%%

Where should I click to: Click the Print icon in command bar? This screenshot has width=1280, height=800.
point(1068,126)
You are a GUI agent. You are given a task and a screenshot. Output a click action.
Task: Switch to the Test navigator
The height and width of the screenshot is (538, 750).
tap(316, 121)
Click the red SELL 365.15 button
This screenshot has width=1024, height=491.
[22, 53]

%%
%%

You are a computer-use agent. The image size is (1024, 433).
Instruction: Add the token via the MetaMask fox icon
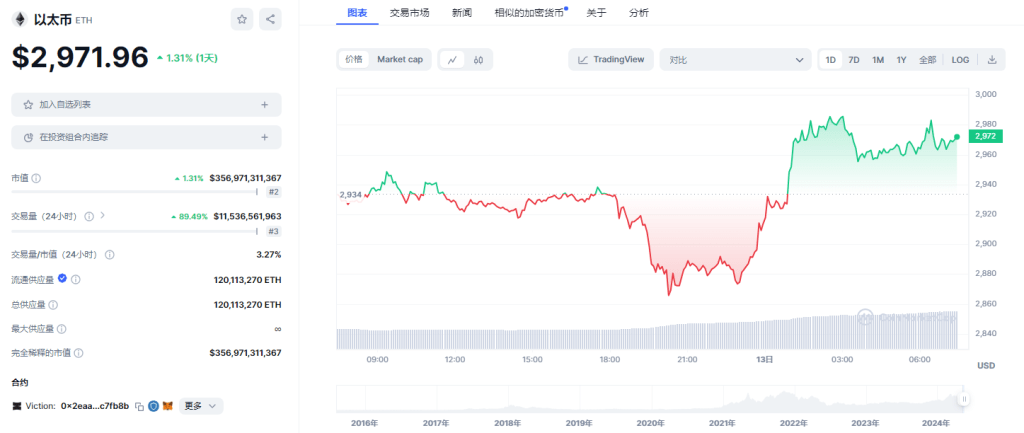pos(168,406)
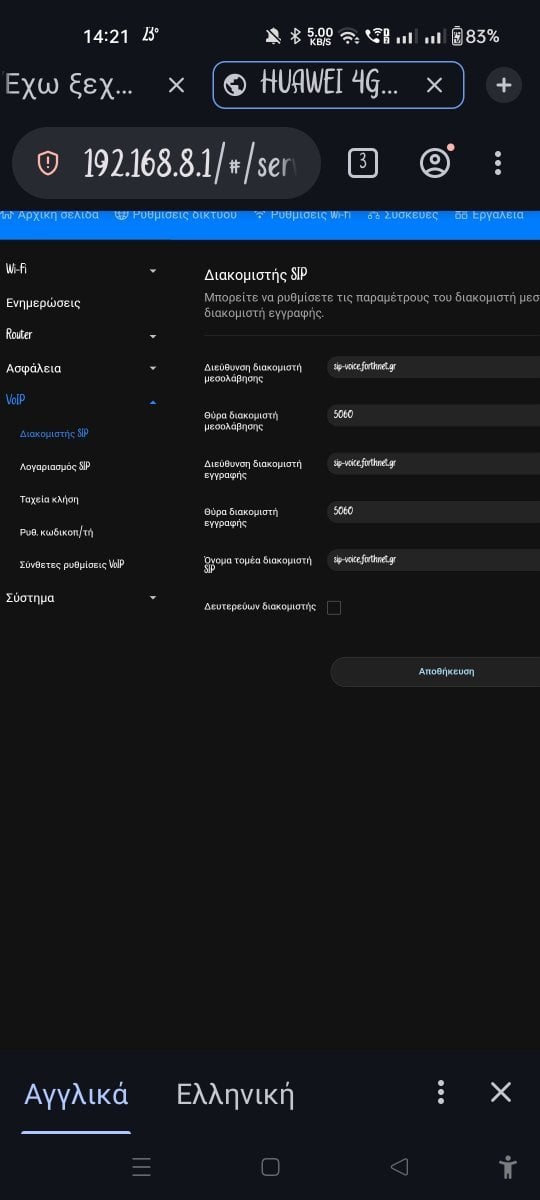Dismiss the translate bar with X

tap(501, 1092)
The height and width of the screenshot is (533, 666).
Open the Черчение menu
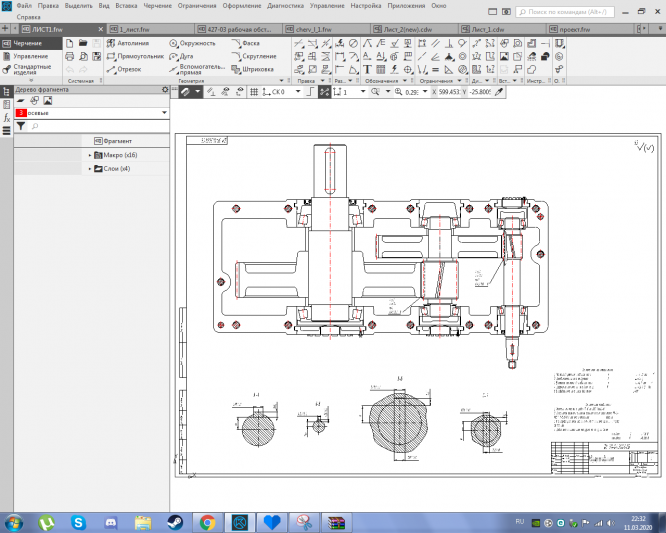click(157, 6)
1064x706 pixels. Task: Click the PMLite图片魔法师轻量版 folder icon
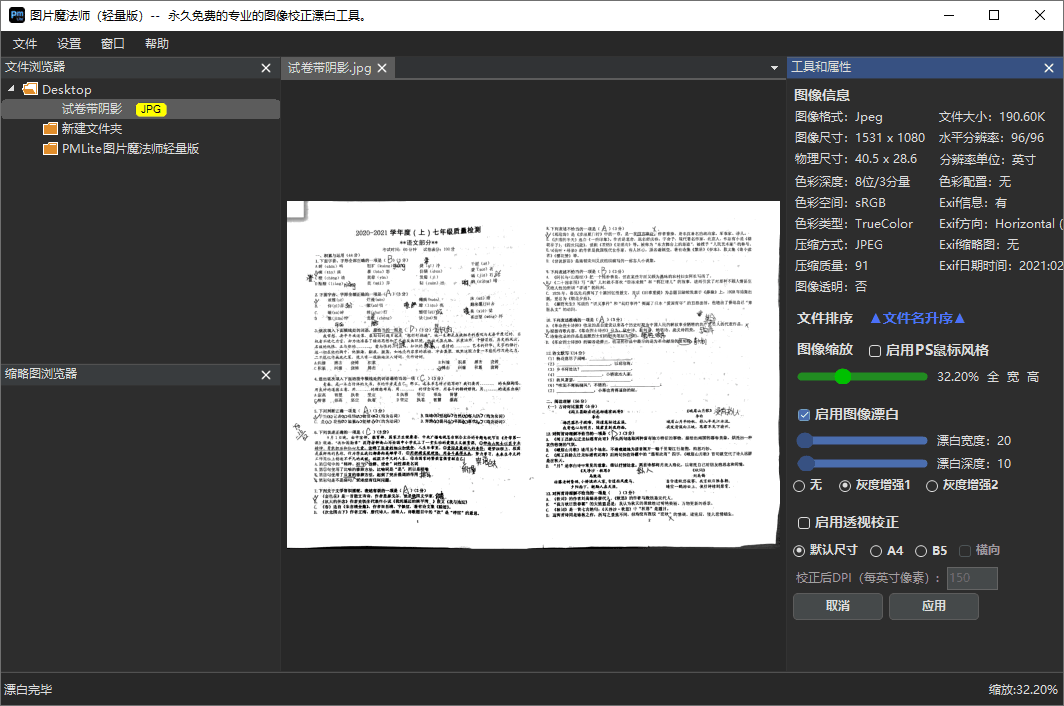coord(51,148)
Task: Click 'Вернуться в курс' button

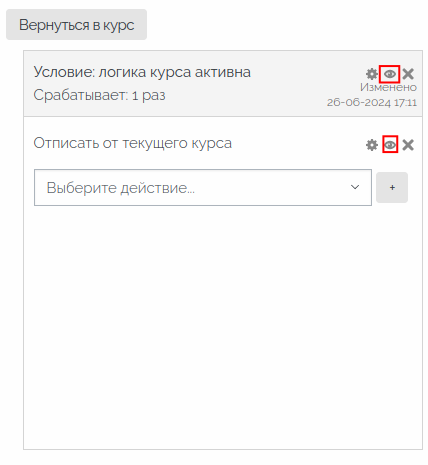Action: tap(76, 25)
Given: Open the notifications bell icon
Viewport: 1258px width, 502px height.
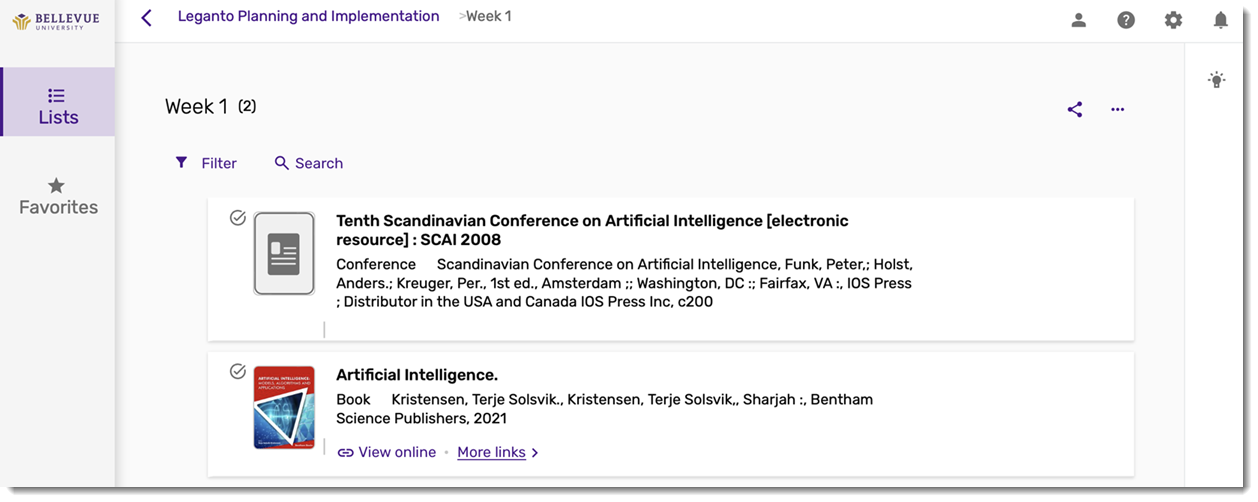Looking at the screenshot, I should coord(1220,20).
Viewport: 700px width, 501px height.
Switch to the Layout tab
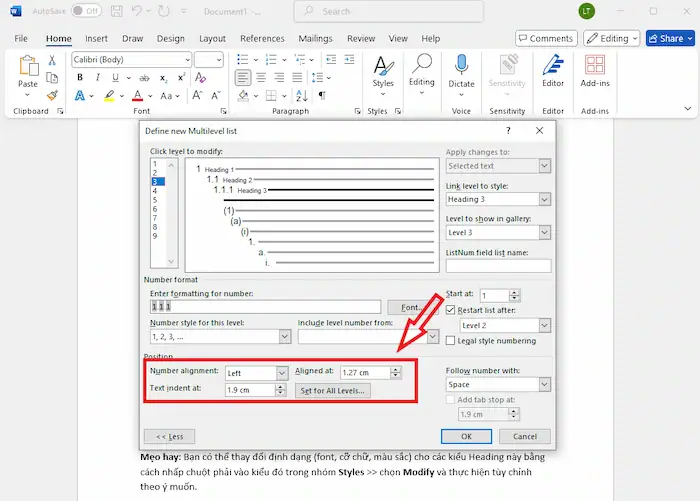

%%

* **About this task**:
Look through the entries above. Copy out every line holding the word "Switch".

* **Result for this exercise**:
Task: Switch to the Test navigator
Switch to the Layout tab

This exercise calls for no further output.